# Car Sharing Dubai to Abu Dhabi



## Ltra (Jan 6, 2013)

Hello

I am looking to share a car (as a passenger) from Jumeirah Islands (Marian area) to Abu Dhabi National Exhibition Centre. 5 days a week from Sunday to Thursday. From 8 am to 6 pm. 

I am flexible in terms of hours and will be happy to share the cost of a chauffeur driven car if possible. 
Work starts in the last week of October. 


Thank you


----------



## busybee2 (Aug 8, 2013)

you are not allowed to car share for money, in dxb you have to register with the rta if you want to do so legally.


----------



## Ltra (Jan 6, 2013)

Is it illegal to hire a chauffeur?
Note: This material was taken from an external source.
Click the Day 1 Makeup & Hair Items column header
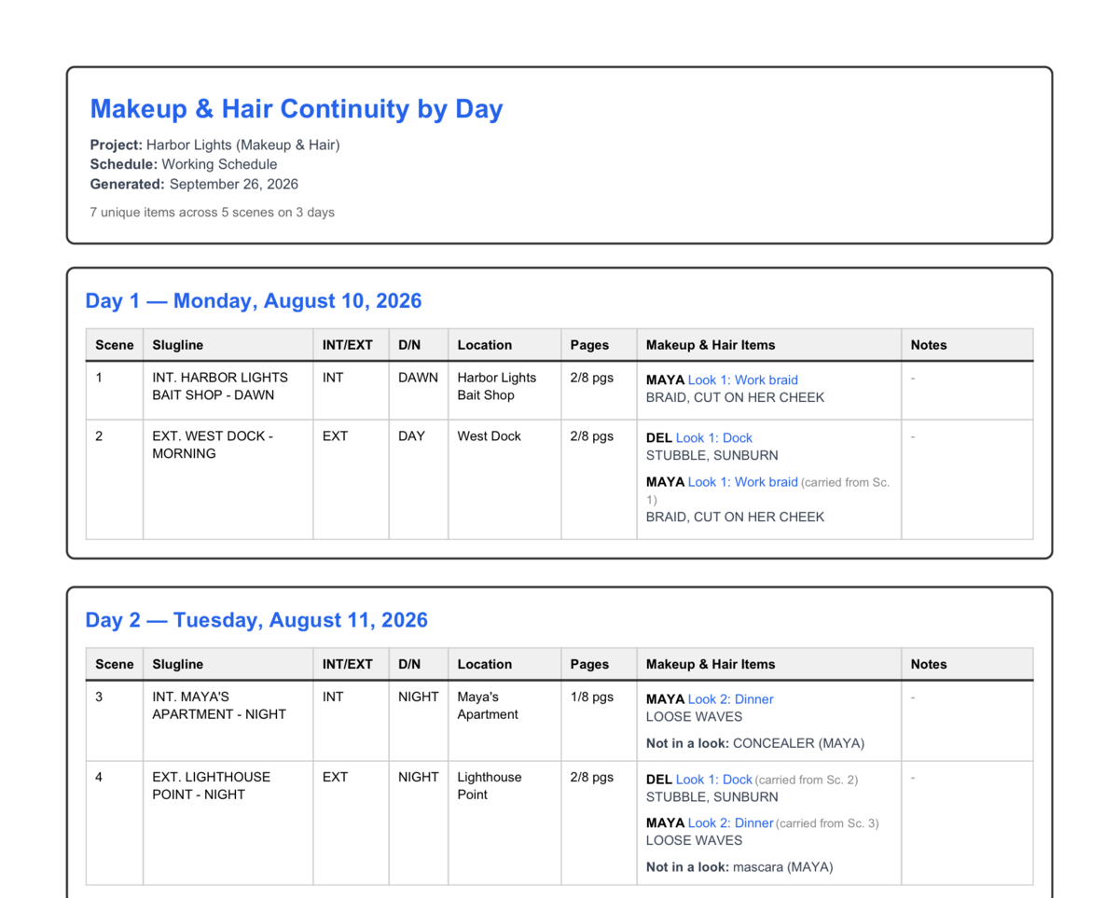This screenshot has height=898, width=1119. [768, 345]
And share the cost with someone else? It was my
Understanding that you could not share your own car for payment. Any clarification would be appreciated.


----------



## Andy17 (May 30, 2013)

Ltra said:


> Hello
> 
> I am looking to share a car (as a passenger) from Jumeirah Islands (Marian area) to Abu Dhabi National Exhibition Centre. 5 days a week from Sunday to Thursday. From 8 am to 6 pm.
> 
> ...


Just had a quick look but could not see this post on the Dubai forum. You might have better luck finding someone if you also post there as it is more likely that people doing that run live there.


----------



## Ltra (Jan 6, 2013)

Will do so. Thank you.


----------



## busybee2 (Aug 8, 2013)

Ltra said:


> Is it illegal to hire a chauffeur? And share the cost with someone else? It was my
> Understanding that you could not share your own car for payment. Any clarification would be appreciated.


you would need to "hire" a proper taxi, ie a firm with a trade license etc ie not a friend of a friend of a friend of a friend of a friend who you pay as a private taxi driver.


----------



## imac (Oct 14, 2012)

RTA car pooling

Car pooling is perfectly legal, running a taxi service is not...


----------